Все это заставило Карла Драгоша еще более задуматься. Он инстинктивно
чувствовал, что дело нечисто, что произошла какая-то грязная махинация,
цель которой была ему еще неясна, но, возможно, что подсудимый как раз и
явился ее жертвой.
Это впечатление еще более укрепилось, когда по возвращении в Землин он
узнал ход следствия. В конце концов, после двадцати дней оно не
продвинулось ни на шаг. Не открыли ни одного сообщника, ни один свидетель
формально не признал узника, против которого не оказалось других улик,
кроме того, что он изменил свою внешность и владел портретом, на котором
стояло имя Ладко.
Эти обвинения, присоединенные к другим, могли бы стать важными, но в
отдельности теряли всякую ценность. Может быть, даже и переодевание и
присутствие портрета имели законную причину.
Карл Драгош в таком состоянии духа склонялся к снисхождению. Вот почему он
невольно глубоко растрогался от наивного доверия Сергея Ладко,
проявленного в таких обстоятельствах, когда было бы извинительно не
довериться даже самому близкому другу.
Но разве невозможно было совместить чувство жалости с профессиональным
долгом, заняв, как прежде, место на барже? Если Илиа Бруш в
действительности звался Ладко и если этот Ладко был преступником, Карл
Драгош, присоединившись к нему, выследит его сообщников. Если же,
напротив, лауреат "Дунайской лиги" невиновен, быть может, он все-таки
приведет к настоящему преступнику, который воспользовался расследованием в
Сальке, чтобы отвести от себя подозрения.
Эти рассуждения, как будто не совсем обоснованные, однако, не были лишены
логики. Жалкий вид Сергея Ладко, сверхчеловеческая смелость, которую он
проявил, совершив свое фантастическое бегство, и особенно воспоминание об
услуге во время бури, оказанной ему рыболовом с такой героической
простотой, сделали остальное. Карл Драгош был обязан жизнью этому
несчастному, который, задыхаясь, стоял перед ним с окровавленными руками,
с исхудалым лицом, по которому струился пот. Мог ли он в награду за все
это ввергнуть его обратно в ад? Сыщик на это не решился.

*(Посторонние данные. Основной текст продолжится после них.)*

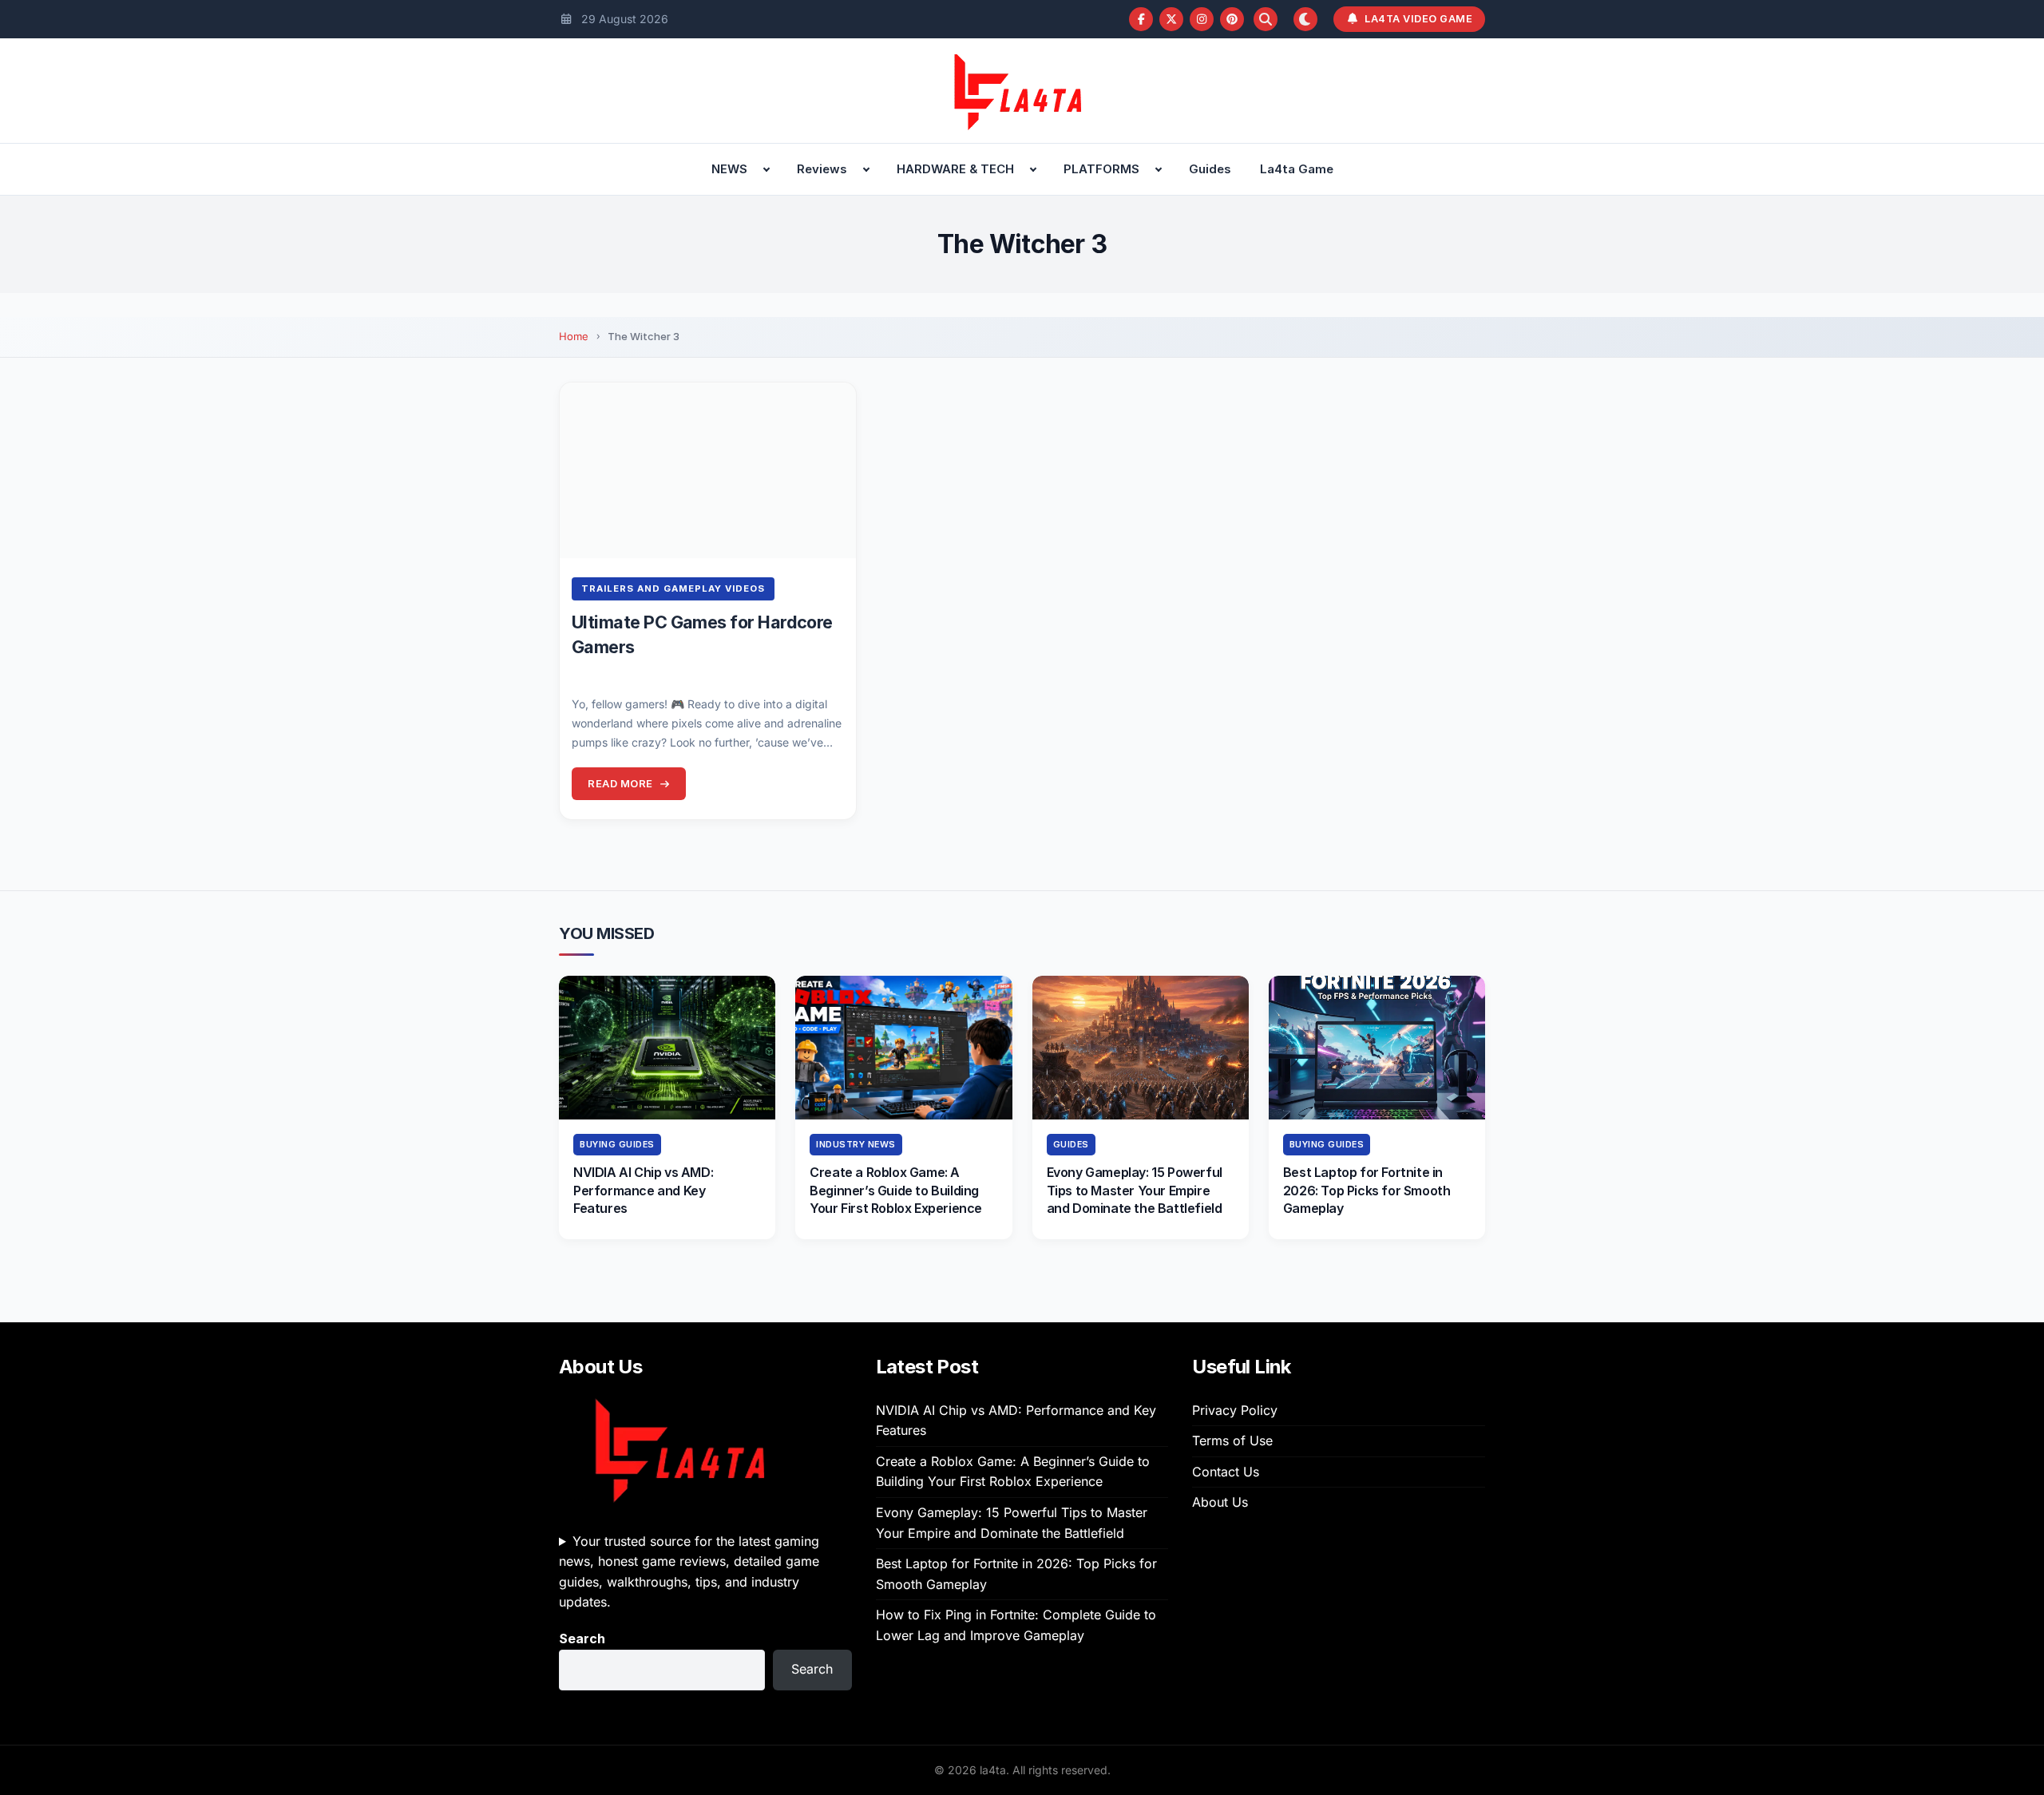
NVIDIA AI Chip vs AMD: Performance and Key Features (643, 1190)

- Идем! - просто сказал он в ответ на радостное восклицание беглеца и
увлек его к реке.
Немногими словами обменялись компаньоны за восемь дней, прошедших с тех
пор. Сергей Ладко обычно хранил молчание и тратил все силы на то, чтобы
увеличить скорость лодки.
Отрывистыми фразами, которые приходилось у него вырывать, он все-таки
рассказал о своих непонятных приключениях, начавшихся у притока Ипель. Он
рассказал о долгом заключении в землинской тюрьме, последовавшем за еще
более странным заключением на борту неизвестной шаланды. Те, кто
утверждал, что видели его между Будапештом и Землином, лгали, так как во
время этого переезда он был заточен в шаланде со связанными руками и
ногами. Во время этого рассказа прежние взгляды Карла Драгоша все более и
более менялись. Он невольно устанавливал связь между нападением, жертвой
которого стал Илиа Бруш, и вмешательством его двойника в Сальке. Без
сомнения, рыболов кому-то мешал и подвергался ударам неведомого врага,
наружность которого соответствовала описаниям подлинного бандита.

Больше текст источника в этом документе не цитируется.